またシエルとワイバーンに乗ることになったが、青葉の消耗を抑えるために低速で空を駆けていた。周りには騎士団を乗せたワイバーンが何匹も飛んでおり、一つの大きな塊となってインテグを目指す。この大人数を気づかれては侵入する前に警備が厳重になるかもしれないので、騎士団は前回よりも遠くに降り立ち、散会しつつアンフェールを囲む壁へ水平に展開する。シエルの操るワイバーンのみ可能な限り接近し、その先は青葉とエルピスに託される。アルブムの救出とアートルム率いるクラッドに気づかれないように潜入する様はジェームズ・ボンドの様にスマートに行われるのが理想的だが、青葉にそんな技術も知識もない。だからといってランボーのように力任せでは思わぬ事態に遭遇するだろう。

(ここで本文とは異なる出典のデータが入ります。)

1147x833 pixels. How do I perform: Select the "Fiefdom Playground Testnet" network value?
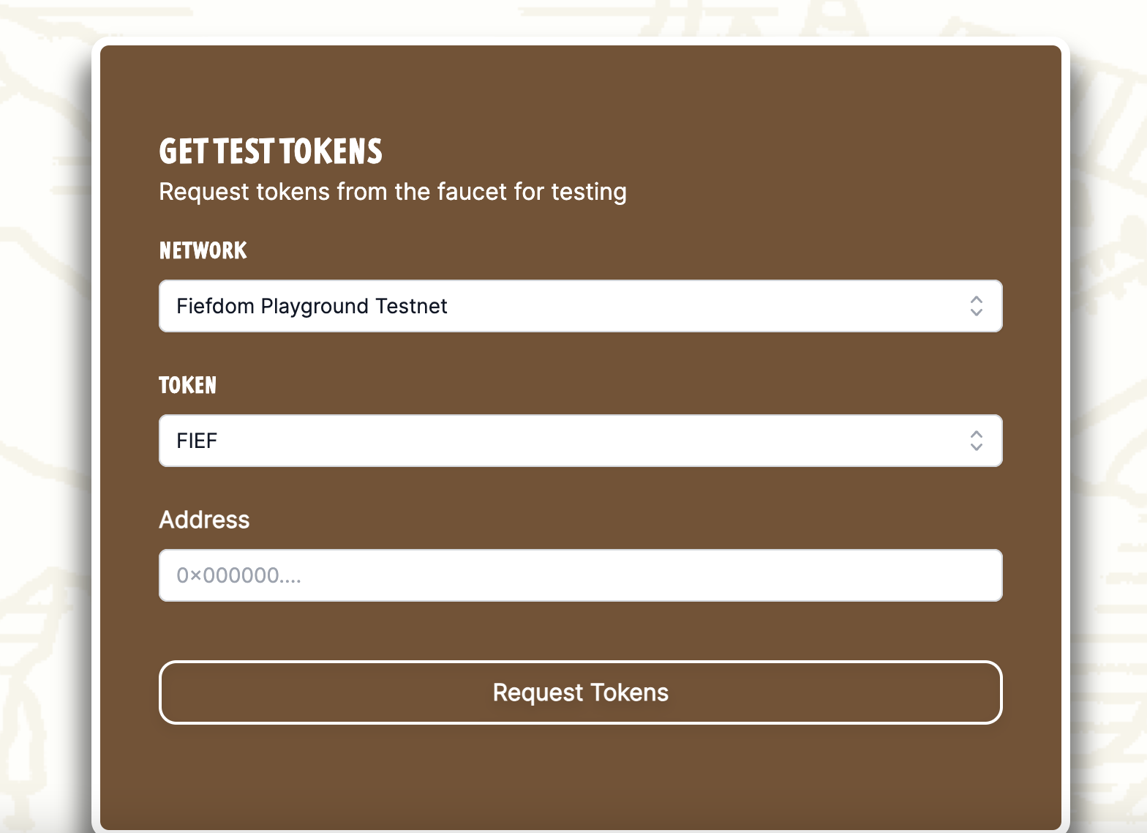[312, 306]
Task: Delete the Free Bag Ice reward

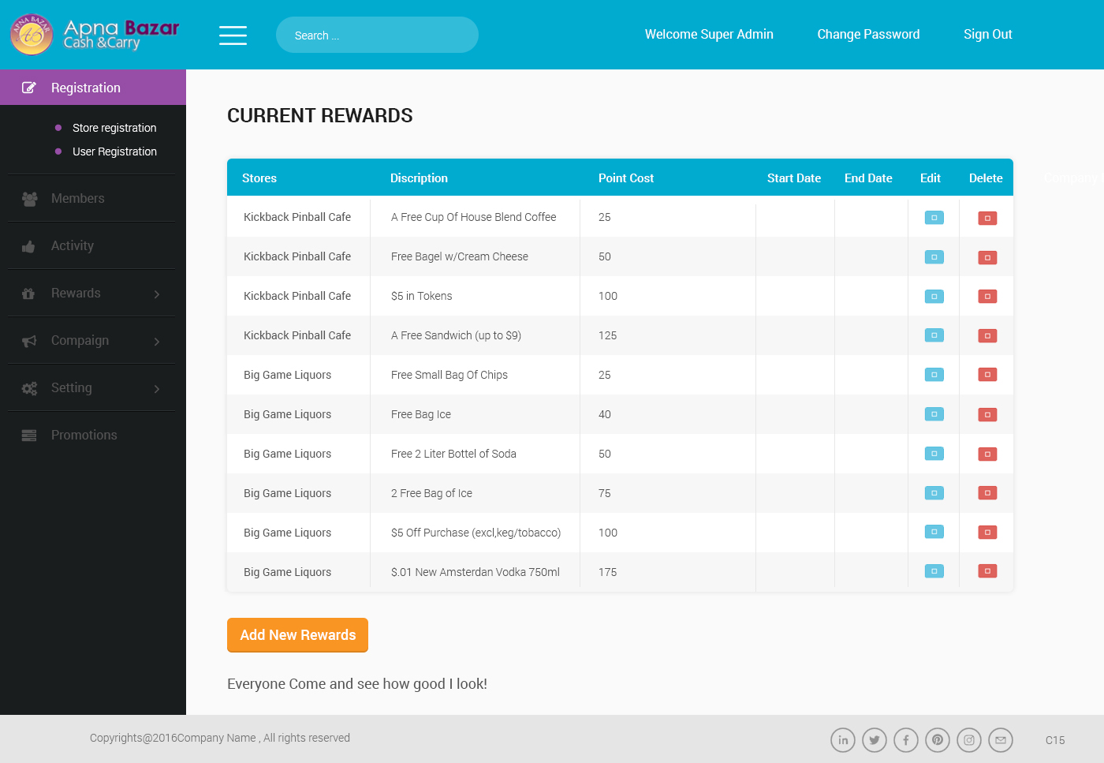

つまりは、ぶっつけ本番で敵地へ乗り込み、人質を救出し、敵の目を欺いて脱出する。そんなアクション映画のテンプレートのような行動が求められるのだ。武器は拳銃やマシンガンではなく、黒斬りと雲霧だが。それでも、エルピスという相棒が随伴してくれるので多少は気が楽になる。これが映画なら、差し詰めボンドガールだ。

「見えてきたわよ」

 ゆっくりと夜になるまで進んだワイバーンの大隊は分かれていくと、シエルが緊張感を抱いた声で到着の知らせを告げる。ここからは見つからないように高度を落とし、前回訪れた際のゴミ山の一つへ隠れるように舞い降りた。

「俺でも嫌な気配ってのがわかるよ」

 白霧の山で鍛えられた感覚だけで、どす黒く不快な空気を感じ取れた。それは以前より強くアンフェールを覆い、放っておけば世界のすべてが飲み込まれてしまうのではないかと思えるほどだ。

「無茶しないでね……」

「無茶の一つも超えなけりゃ厳しいだろうから、その約束はできないな」

 シエルのか弱い声を、青葉は軽く跳ね除ける。心配しなくても大丈夫だと、そう分かってもらうために。

「でも……」

「死にそうになったら一目散に逃げるよ。だから、いつでも飛びたてるように準備しといてくれ」

 なら、頑張って。青葉がアンフェールを眺めると、シエルは静かに口にした。頑張るとも。もう一度こうして生きることができた輝く世界なのだから。天国の外側で地獄が口を開けようとしている世界でも、せっかく白霧の山を登り切ったのだから、闇に覆わせはしないし、生き残る。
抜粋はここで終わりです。